Any user who comes across one of these fake websites while trying to download Zoom will not see anything wrong if they don’t look too closely at the URL. But one click later, it will be too late.

Victims will still download Zoom, but they will also receive malware

Once executed, the researchers discovered that two files are downloaded: ZOOMIN~1.EXE and Decoder.exe.

“Decoder.exe is a malicious .NET binary that injects malicious thief code into MSBuild.exe. Microsoft Build Engine (MSBuild) is a platform used to build applications. ZOOMIN~1.EXE is a clean file that launches the legitimate Zoom installer.

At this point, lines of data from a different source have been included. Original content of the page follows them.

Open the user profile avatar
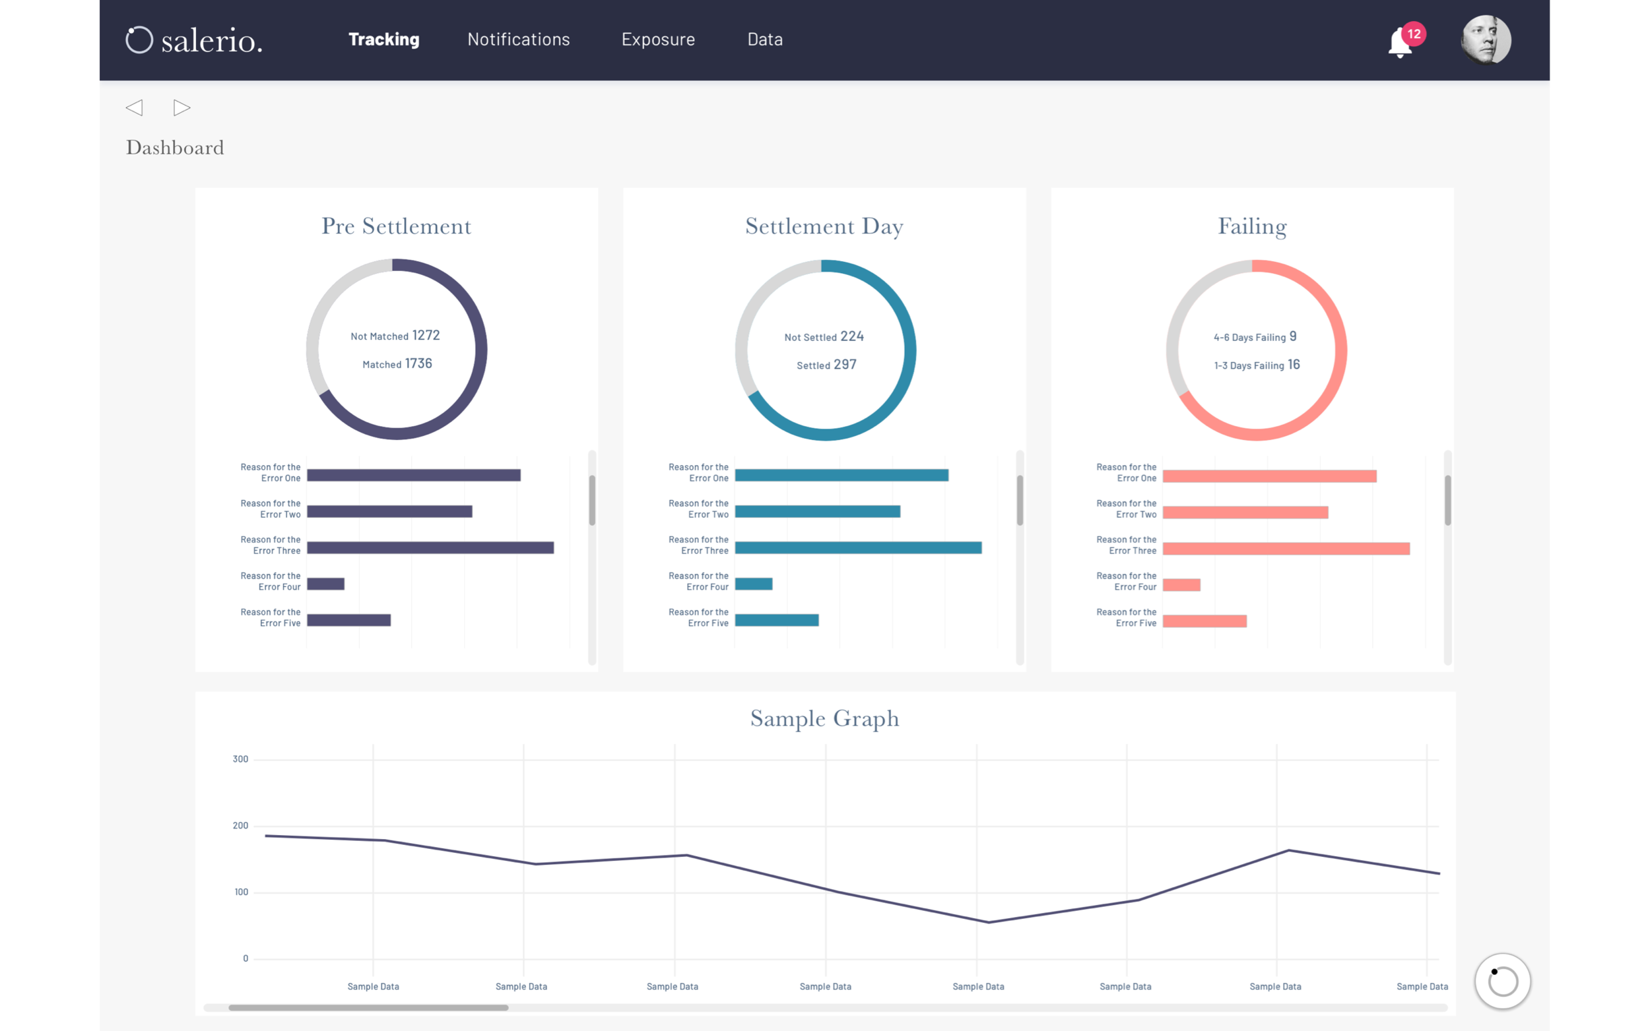Screen dimensions: 1650x1031 click(1486, 40)
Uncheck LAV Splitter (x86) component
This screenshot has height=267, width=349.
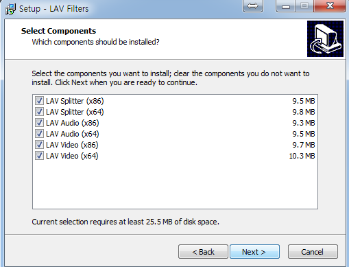click(39, 101)
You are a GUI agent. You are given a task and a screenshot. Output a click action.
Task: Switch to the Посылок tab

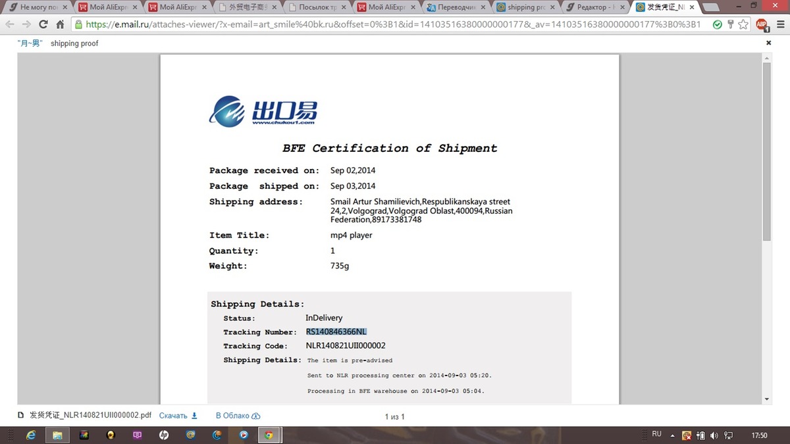coord(315,7)
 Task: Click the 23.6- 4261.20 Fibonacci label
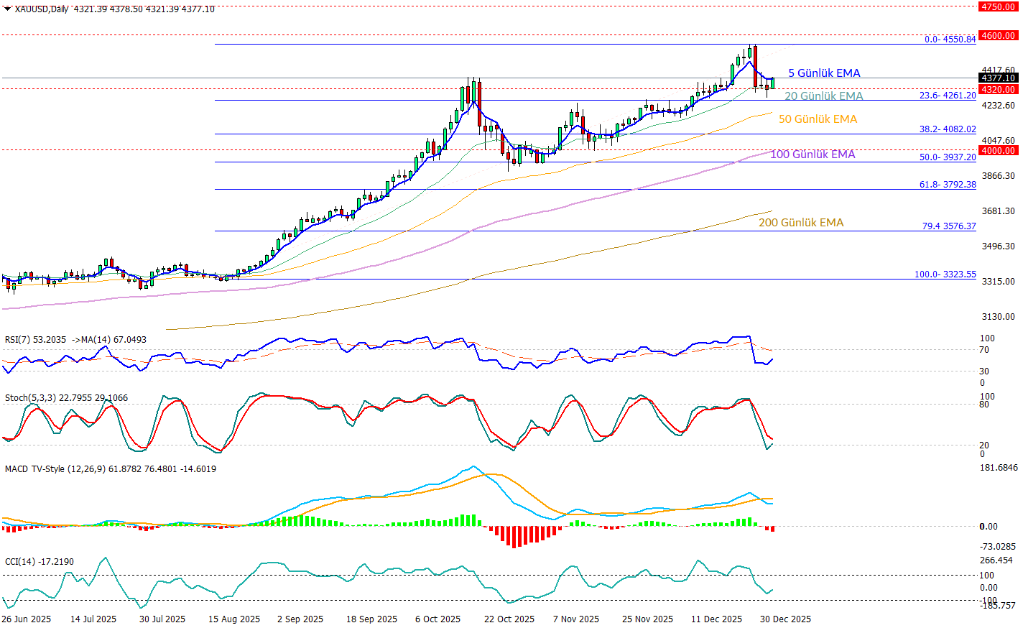pos(948,96)
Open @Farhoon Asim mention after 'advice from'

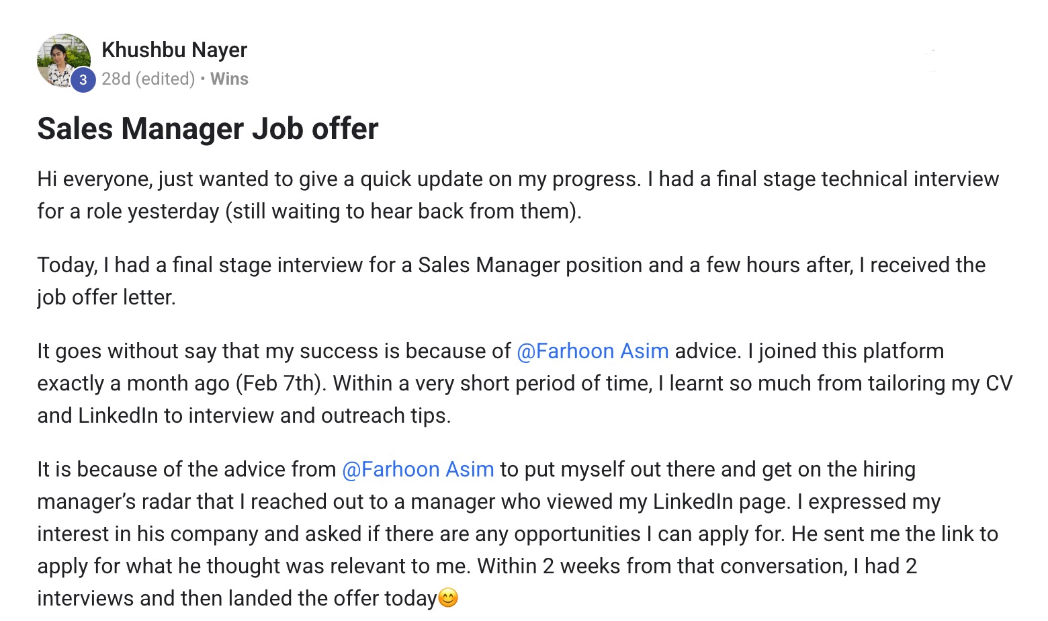(x=418, y=469)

In other words, victims won’t realize that they have been tricked, because they will still get the software they wanted. During this time, the malware will go undetected, siphoning off personal data.

How to stay safe online

Luckily, it’s relatively easy to stay safe from this scam: don’t download Zoom unless you’re sure it’s from the official site. Or, as CRIL puts it, identify “source legitimacy before downloading executables.”

Still, it’s surprisingly easy to fall in love with these tricks, and ironically, the people most at risk of getting tricked are those most convinced they’re safe.

If you are a business owner trying to harden the security of all corporate devices used by your remote or hybrid workforce, we recommend a good remote access softwarewhich may include features that limit downloads.

anti-virus software is great too, and a the password Management tool can secure sensitive corporate connections even if a device is compromised. Just be sure to check which URL you are downloading them from – malware disguised as downloadable security tools is another common hacking scam.